Using Docling with Hector for Advanced Document Parsing¶
Enhance your RAG system with Docling's advanced document parsing capabilities. Parse PDFs, Word documents, PowerPoint presentations, and more with enterprise-grade accuracy.
Time: 10-15 minutes Difficulty: Beginner
What You'll Learn¶
- Understand Hector's MCP document parsing feature
- Set up Docling using Docker
- Configure Hector to use Docling for document parsing
- Parse complex documents (PDFs, DOCX, PPTX, XLSX, HTML)
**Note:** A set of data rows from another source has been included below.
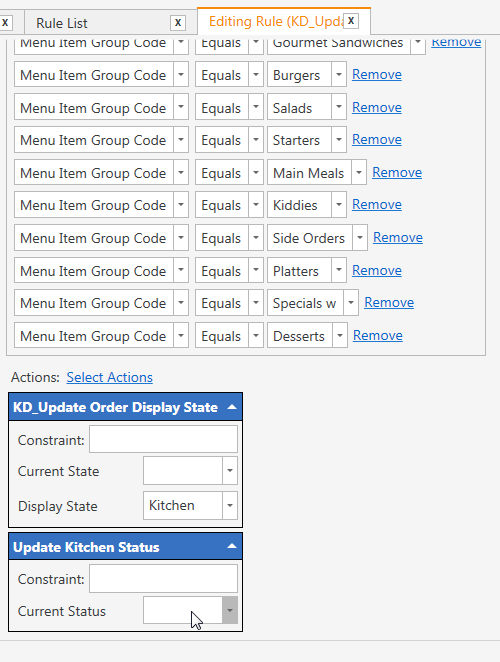Collapse the Update Kitchen Status panel
Screen dimensions: 500x662
(232, 546)
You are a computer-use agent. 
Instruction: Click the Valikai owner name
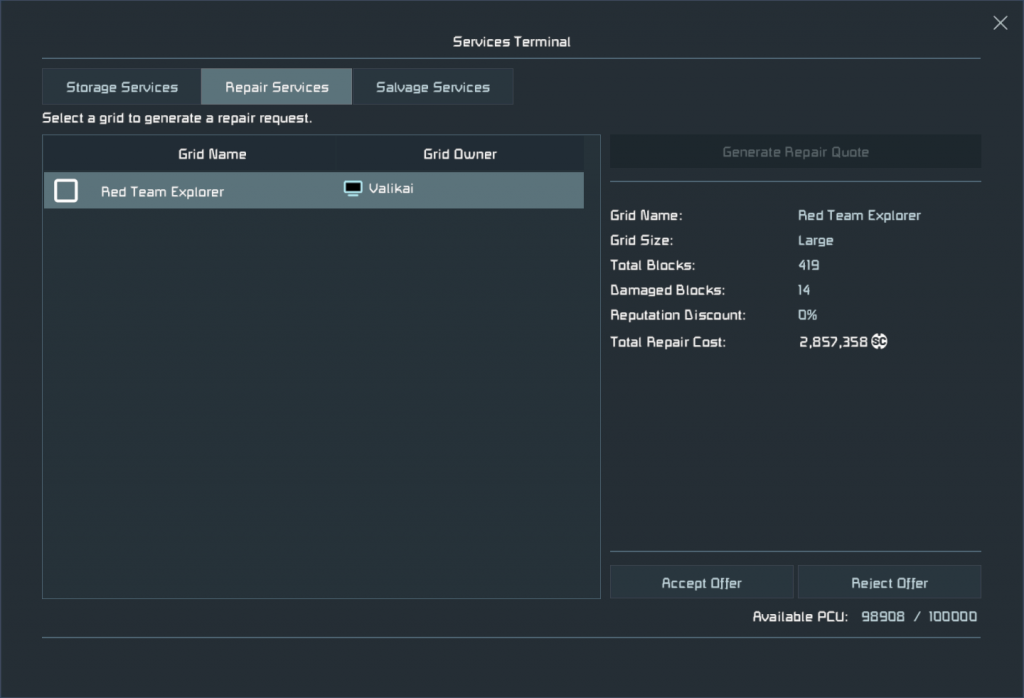coord(391,189)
Hector's MCP Document Parsing¶
Hector's document stores support MCP-based document parsing, allowing you to use any MCP-compliant service to parse documents during indexing. This is configured via the mcp_parsers option in your document store configuration.
Key benefits:
- Pluggable architecture - Use any MCP service that can parse documents
- Format flexibility - Support formats beyond Hector's native parsers
- Quality improvements - Better parsing for complex layouts, tables, OCR
- Fallback chains - Configure multiple parsers with priority ordering
This tutorial uses Docling as an example, but the same pattern applies to any MCP-based parser.
Why Docling?¶
Docling is a popular choice for MCP document parsing because it handles:
- Complex layouts - Tables, multi-column layouts, headers/footers
- Multiple formats - PDF, DOCX, PPTX, XLSX, HTML, and more
- Structured extraction - Preserves document structure and metadata
- High accuracy - Better than basic text extraction
Perfect for RAG systems where document quality directly impacts search results.
Docker Setup¶
You can run Docling's MCP server in Docker using the docling-serve image.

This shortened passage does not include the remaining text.